Complete the following
1. In the thread on Linux security, which firewall does tom56 use?
2. Rewrite the part of the Linux security thread from "1) Open code" to "quickly and completely.", replacing "Open code" with "Public source code".
3. Write the next part of the Linux security thread, picking up after its final post.

Given passage
┏━━
The things that make Linux more secure are:

1) Open code discourages sloppy coding and encourages code review (see the large list of recent kernel-level problems).

2) Open code encourages a more diverse developer base, bringing more varied perspectives on security and a better overall view of security problems.

3) Open code discourages trojans, back-doors, and easter eggs placed into programs by developers.

4) Open code encourages projects like Hardened Linux, Grsecurity and SELinux, which help even more to protect very high-value targets.

5) The surrounding philosphical and cultural spheres are in general highly security-conscious and strongly discourage bad programming practices that are tolerated elsewhere.

6) Open code is typically not encumbered by licensing and DRM that inhibits updates and patches from being distributed quickly and completely.

Linux and open source/free software aren't magical.  Their real advantage lies in admitting that  they aren't perfect, and encouraging eternal vigilance to keep things as perfect as possible.

----------

## nightblade

 *aetius wrote:*   

> The truth of the matter is that no system that is networked is 100% safe.  It's not possible.

 

Agree. My previous post about Linux being "really secure" might sound like an overstatement.

----------

## Shotpiece

well, like i said, i'm not the huge paranoid type, nor do i need 100%. I was basically wondering after installing linux without regard to any extra software/firewalls/other precautions that are security based, is my box wide open to attack? Or is linux in general pretty secure..

----------

## tom56

well, i'm a desktop user, and i run a firewall.  i probably don't need it but, it can't do any harm to have it there just in case.  i use firestarter and found it really easy to set up.  to test how secure your computer is, use the sheilds up site - https://www.grc.com/x/ne.dll?bh0bkyd2.

----------

## Shotpiece

interesting tool, thanks tom.
┗━━
Given data
┏━━
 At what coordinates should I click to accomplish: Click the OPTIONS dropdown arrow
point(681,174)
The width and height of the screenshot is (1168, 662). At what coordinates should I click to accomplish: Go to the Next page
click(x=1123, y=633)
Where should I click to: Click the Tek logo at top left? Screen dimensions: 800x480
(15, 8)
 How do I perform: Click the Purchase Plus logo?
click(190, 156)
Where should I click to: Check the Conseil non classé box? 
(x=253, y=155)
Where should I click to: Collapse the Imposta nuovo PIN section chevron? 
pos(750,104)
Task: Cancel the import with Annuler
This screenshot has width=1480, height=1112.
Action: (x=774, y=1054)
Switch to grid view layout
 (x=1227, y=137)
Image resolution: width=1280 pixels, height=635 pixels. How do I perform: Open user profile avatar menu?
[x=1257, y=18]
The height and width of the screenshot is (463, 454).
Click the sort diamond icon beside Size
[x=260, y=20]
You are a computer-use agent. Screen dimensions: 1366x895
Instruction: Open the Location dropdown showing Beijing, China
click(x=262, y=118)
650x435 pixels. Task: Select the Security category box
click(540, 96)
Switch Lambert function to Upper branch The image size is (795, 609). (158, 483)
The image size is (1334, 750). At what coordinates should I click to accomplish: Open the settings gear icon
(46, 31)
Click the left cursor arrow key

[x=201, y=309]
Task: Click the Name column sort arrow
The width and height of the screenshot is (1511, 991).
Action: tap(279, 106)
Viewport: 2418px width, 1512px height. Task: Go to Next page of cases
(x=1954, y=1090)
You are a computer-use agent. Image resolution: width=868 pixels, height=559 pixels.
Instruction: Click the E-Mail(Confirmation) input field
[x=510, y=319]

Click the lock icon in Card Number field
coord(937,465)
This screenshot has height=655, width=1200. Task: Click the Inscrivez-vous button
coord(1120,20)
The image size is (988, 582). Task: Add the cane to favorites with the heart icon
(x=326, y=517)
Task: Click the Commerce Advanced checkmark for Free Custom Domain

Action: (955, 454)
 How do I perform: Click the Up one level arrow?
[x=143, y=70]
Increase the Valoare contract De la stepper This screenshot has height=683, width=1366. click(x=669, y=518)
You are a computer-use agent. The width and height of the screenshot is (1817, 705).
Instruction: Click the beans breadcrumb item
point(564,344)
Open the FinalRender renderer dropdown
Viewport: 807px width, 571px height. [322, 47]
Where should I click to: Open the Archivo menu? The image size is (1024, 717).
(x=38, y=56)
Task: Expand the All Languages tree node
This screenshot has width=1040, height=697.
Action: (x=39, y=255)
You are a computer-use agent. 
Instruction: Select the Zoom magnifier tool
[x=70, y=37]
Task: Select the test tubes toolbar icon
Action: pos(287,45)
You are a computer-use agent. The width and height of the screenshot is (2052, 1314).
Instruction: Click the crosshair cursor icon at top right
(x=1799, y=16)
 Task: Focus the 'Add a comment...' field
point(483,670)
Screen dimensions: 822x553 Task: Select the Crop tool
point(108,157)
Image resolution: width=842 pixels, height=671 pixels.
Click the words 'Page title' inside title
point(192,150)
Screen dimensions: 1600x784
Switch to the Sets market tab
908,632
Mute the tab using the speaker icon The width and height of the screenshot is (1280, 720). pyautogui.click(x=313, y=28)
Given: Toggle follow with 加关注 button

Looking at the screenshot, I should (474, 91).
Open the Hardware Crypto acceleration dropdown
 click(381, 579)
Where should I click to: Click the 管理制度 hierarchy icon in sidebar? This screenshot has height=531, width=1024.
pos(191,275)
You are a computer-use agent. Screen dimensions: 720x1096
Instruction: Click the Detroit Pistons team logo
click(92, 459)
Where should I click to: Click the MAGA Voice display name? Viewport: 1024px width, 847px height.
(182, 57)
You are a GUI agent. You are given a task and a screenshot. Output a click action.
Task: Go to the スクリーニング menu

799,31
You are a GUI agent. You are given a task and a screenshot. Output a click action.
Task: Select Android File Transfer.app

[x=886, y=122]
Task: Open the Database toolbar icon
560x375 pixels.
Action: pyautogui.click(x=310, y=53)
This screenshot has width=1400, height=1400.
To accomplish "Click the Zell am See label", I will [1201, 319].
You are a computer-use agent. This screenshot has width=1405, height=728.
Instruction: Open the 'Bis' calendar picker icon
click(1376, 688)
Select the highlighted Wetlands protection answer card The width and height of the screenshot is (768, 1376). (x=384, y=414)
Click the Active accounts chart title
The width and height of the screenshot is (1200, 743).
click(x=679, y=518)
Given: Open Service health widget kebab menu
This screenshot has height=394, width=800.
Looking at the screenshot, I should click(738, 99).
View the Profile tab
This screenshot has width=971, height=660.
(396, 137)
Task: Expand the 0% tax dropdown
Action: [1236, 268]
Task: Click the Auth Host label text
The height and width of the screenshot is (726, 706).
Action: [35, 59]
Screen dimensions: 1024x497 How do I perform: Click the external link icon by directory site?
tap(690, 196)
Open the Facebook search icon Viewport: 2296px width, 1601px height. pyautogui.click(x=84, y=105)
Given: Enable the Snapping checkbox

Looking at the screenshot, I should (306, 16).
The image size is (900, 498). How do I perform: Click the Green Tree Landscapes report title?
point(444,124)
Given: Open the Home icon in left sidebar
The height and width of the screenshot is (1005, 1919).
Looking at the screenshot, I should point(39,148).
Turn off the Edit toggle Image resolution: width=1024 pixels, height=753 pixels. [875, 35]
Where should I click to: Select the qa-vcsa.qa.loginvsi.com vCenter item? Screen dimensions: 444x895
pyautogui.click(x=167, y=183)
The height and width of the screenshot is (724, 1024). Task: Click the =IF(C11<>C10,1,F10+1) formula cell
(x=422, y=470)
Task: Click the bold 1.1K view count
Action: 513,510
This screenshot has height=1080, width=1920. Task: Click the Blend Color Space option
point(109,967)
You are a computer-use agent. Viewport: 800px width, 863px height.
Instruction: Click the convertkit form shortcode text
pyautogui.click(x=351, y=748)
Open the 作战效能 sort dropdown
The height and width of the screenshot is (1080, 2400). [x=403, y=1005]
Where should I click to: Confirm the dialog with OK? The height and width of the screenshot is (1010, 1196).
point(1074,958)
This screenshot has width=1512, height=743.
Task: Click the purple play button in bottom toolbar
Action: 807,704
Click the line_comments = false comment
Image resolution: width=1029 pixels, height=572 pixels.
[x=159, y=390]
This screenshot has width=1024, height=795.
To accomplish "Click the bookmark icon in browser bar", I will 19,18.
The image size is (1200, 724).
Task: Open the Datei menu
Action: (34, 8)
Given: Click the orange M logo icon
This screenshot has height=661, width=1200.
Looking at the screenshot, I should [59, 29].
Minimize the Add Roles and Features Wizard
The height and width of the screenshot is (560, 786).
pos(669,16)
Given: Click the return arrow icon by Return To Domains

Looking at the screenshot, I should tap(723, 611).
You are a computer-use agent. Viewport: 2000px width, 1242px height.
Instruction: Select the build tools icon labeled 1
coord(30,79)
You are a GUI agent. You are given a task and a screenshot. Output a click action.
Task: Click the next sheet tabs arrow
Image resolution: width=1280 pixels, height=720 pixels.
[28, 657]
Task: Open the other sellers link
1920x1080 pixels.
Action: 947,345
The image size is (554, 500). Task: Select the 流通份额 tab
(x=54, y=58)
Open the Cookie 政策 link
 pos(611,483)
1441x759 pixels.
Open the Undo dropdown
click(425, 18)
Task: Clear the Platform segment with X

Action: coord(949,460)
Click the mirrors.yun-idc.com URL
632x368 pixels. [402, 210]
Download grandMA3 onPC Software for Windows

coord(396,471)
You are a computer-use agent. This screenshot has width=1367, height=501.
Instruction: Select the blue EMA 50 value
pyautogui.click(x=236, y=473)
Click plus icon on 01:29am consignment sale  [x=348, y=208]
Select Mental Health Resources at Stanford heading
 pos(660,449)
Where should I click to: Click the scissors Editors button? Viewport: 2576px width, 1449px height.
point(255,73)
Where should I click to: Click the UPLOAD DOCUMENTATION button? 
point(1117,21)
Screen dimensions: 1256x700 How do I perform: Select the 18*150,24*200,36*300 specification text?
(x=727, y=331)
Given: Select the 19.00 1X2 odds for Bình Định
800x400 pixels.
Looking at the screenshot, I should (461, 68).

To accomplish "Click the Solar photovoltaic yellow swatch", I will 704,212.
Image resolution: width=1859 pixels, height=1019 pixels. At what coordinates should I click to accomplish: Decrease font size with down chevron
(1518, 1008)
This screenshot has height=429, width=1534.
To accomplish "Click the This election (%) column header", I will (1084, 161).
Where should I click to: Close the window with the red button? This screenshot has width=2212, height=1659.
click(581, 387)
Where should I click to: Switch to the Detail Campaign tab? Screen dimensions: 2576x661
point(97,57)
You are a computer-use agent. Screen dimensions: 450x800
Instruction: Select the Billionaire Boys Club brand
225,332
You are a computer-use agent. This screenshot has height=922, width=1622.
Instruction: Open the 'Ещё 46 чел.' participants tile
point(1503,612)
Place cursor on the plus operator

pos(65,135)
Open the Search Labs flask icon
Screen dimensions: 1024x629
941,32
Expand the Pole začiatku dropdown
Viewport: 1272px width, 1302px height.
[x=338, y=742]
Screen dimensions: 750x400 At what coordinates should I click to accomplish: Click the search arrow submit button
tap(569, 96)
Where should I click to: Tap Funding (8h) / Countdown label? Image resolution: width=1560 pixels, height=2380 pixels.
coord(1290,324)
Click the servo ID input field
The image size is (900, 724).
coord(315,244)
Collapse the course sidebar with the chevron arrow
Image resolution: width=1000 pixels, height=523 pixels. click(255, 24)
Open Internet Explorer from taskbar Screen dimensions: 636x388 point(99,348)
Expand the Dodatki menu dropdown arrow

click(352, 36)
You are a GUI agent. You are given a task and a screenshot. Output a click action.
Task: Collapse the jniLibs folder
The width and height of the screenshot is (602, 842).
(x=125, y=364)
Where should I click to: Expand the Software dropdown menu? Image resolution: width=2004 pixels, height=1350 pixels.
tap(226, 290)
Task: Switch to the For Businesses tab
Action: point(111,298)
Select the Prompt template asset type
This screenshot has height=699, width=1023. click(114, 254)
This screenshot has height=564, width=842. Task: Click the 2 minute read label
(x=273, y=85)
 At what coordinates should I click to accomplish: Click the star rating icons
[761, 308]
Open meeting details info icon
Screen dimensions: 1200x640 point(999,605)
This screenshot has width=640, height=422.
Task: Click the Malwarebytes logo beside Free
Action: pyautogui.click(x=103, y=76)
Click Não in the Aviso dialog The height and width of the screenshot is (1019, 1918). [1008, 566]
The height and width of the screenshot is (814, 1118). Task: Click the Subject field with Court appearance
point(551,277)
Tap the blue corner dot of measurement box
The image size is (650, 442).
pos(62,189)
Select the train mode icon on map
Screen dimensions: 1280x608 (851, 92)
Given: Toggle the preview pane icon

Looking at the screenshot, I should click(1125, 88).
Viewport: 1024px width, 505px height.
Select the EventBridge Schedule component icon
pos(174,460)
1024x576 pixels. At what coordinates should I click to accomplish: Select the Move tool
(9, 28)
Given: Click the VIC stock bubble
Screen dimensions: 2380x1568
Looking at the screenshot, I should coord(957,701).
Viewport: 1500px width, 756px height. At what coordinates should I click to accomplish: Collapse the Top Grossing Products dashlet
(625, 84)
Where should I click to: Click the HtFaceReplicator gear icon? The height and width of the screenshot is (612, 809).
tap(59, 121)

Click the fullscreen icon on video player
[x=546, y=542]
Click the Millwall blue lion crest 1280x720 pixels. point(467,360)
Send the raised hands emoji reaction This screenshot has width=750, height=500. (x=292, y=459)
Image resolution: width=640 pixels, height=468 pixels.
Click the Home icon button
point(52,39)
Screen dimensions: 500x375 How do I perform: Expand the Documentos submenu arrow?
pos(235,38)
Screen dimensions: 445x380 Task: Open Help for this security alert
┗━━
Answers below
1. Firestarter

2.
1) Public source code discourages sloppy coding and encourages code review (see the large list of recent kernel-level problems).

2) Public source code encourages a more diverse developer base, bringing more varied perspectives on security and a better overall view of security problems.

3) Public source code discourages trojans, back-doors, and easter eggs placed into programs by developers.

4) Public source code encourages projects like Hardened Linux, Grsecurity and SELinux, which help even more to protect very high-value targets.

5) The surrounding philosphical and cultural spheres are in general highly security-conscious and strongly discourage bad programming practices that are tolerated elsewhere.

6) Public source code is typically not encumbered by licensing and DRM that inhibits updates and patches from being distributed quickly and completely.

3.
----------

## Jeremy_Z

 *Shotpiece wrote:*   

> well, like i said, i'm not the huge paranoid type, nor do i need 100%. I was basically wondering after installing linux without regard to any extra software/firewalls/other precautions that are security based, is my box wide open to attack? Or is linux in general pretty secure..

 

That's what i meant, for a desktop user it is secure (enough). 

 *Quote:*   

>  but there are several possible scenarios... say you want to give some access (web/ssh/ftp) to a trusted machine and not to anybody else. 

 

If you wonder how to do that, then you know that you need a firewall. (But you could also use password protection (ssh/ftp/www), tweak the conf file to restrict ip ...)

Why should you fear hackers ? if you don't have any ftp/web server with static name, nobody will bother to "hack" your comp.  I mean *really* hack, not just auto-exploit-script or stupid-exploit-worms?

Just realize that any effort improving security will be "for fun". But if you want to install a firewall "for fun", don't use anything but pure iptables

You can also use one-shot password for your ssh, encryption for sending/receiving mail.

----------

## aetius

 *Shotpiece wrote:*   

> well, like i said, i'm not the huge paranoid type, nor do i need 100%. I was basically wondering after installing linux without regard to any extra software/firewalls/other precautions that are security based, is my box wide open to attack? Or is linux in general pretty secure..

 

The answer to that question is yes, your box is open to attack, and in fact is being attacked constantly, right this very moment, every minute you are connected to the internet.  Most of those attacks are looking for Windows machines, but some are looking for Linux machines.  Anything that you are running that is vulnerable (whether the vulnerability is known or not) is ready to be exploited, since you have no defenses in place other than the software you are running itself.  Ask yourself: IF my system was compromised, how would I know? Chances are, with a decent rootkit, you will never know your system has been compromised until you run across a problem.  For example, when your ISP shuts you down for sending 100,000 emails in less than 5 minutes.

I would bet small amounts of money that your system has a vulnerability right now - probably configuration related.  If someone was to look hard, they would probably find it.  Fortunately, most attacks are automated, looking for specific things to exploit -- which you don't have because your software is current.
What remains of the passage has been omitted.